Action item: Beginning at the top of the material, repeat each line exactly, and stop once the line with "This screenshot has height=750, width=1000." has been written.

··· Records

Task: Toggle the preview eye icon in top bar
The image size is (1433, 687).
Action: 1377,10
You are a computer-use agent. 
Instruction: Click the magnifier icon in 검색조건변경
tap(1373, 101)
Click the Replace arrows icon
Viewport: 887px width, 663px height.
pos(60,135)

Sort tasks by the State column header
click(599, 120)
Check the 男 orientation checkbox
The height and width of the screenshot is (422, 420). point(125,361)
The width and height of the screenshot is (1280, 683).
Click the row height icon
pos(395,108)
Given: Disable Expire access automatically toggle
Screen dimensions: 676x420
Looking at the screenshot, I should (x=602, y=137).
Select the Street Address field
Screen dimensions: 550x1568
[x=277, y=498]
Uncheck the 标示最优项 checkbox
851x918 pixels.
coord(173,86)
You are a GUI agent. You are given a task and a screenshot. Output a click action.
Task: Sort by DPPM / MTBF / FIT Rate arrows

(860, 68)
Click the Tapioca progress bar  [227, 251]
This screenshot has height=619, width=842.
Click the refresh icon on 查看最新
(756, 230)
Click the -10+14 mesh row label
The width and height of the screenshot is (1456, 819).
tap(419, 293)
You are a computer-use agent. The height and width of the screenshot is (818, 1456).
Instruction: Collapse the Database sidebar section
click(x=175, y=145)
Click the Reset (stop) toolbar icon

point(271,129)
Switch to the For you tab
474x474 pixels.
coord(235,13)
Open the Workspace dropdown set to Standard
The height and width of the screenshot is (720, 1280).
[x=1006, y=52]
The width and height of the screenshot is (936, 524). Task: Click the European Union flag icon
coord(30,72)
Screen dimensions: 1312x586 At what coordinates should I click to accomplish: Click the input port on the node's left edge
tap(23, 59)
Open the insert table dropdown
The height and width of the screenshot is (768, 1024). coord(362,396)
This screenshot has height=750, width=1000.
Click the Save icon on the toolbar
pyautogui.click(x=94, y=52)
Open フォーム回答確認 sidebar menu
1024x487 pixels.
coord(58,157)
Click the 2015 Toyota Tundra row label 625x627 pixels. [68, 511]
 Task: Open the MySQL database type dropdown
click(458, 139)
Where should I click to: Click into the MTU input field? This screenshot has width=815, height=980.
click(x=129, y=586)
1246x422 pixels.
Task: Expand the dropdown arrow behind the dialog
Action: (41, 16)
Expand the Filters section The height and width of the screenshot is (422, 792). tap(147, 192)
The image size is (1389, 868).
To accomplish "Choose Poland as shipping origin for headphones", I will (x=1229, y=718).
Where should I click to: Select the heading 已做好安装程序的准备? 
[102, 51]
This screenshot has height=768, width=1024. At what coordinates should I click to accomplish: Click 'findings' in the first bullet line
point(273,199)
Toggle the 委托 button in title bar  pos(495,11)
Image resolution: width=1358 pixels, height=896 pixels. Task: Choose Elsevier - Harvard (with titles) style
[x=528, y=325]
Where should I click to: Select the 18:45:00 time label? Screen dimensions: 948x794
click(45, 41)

······

Solved exercise:
Task: Toggle the preview eye icon in top bar
The image size is (1433, 687).
Action: 1377,10
You are a computer-use agent. 
Instruction: Click the magnifier icon in 검색조건변경
tap(1373, 101)
Click the Replace arrows icon
Viewport: 887px width, 663px height.
pos(60,135)

Sort tasks by the State column header
click(599, 120)
Check the 男 orientation checkbox
The height and width of the screenshot is (422, 420). point(125,361)
The width and height of the screenshot is (1280, 683).
Click the row height icon
pos(395,108)
Given: Disable Expire access automatically toggle
Screen dimensions: 676x420
Looking at the screenshot, I should (x=602, y=137).
Select the Street Address field
Screen dimensions: 550x1568
[x=277, y=498]
Uncheck the 标示最优项 checkbox
851x918 pixels.
coord(173,86)
You are a GUI agent. You are given a task and a screenshot. Output a click action.
Task: Sort by DPPM / MTBF / FIT Rate arrows

(860, 68)
Click the Tapioca progress bar  [227, 251]
This screenshot has height=619, width=842.
Click the refresh icon on 查看最新
(756, 230)
Click the -10+14 mesh row label
The width and height of the screenshot is (1456, 819).
tap(419, 293)
You are a computer-use agent. The height and width of the screenshot is (818, 1456).
Instruction: Collapse the Database sidebar section
click(x=175, y=145)
Click the Reset (stop) toolbar icon

point(271,129)
Switch to the For you tab
474x474 pixels.
coord(235,13)
Open the Workspace dropdown set to Standard
The height and width of the screenshot is (720, 1280).
[x=1006, y=52]
The width and height of the screenshot is (936, 524). Task: Click the European Union flag icon
coord(30,72)
Screen dimensions: 1312x586 At what coordinates should I click to accomplish: Click the input port on the node's left edge
tap(23, 59)
Open the insert table dropdown
The height and width of the screenshot is (768, 1024). coord(362,396)
This screenshot has height=750, width=1000.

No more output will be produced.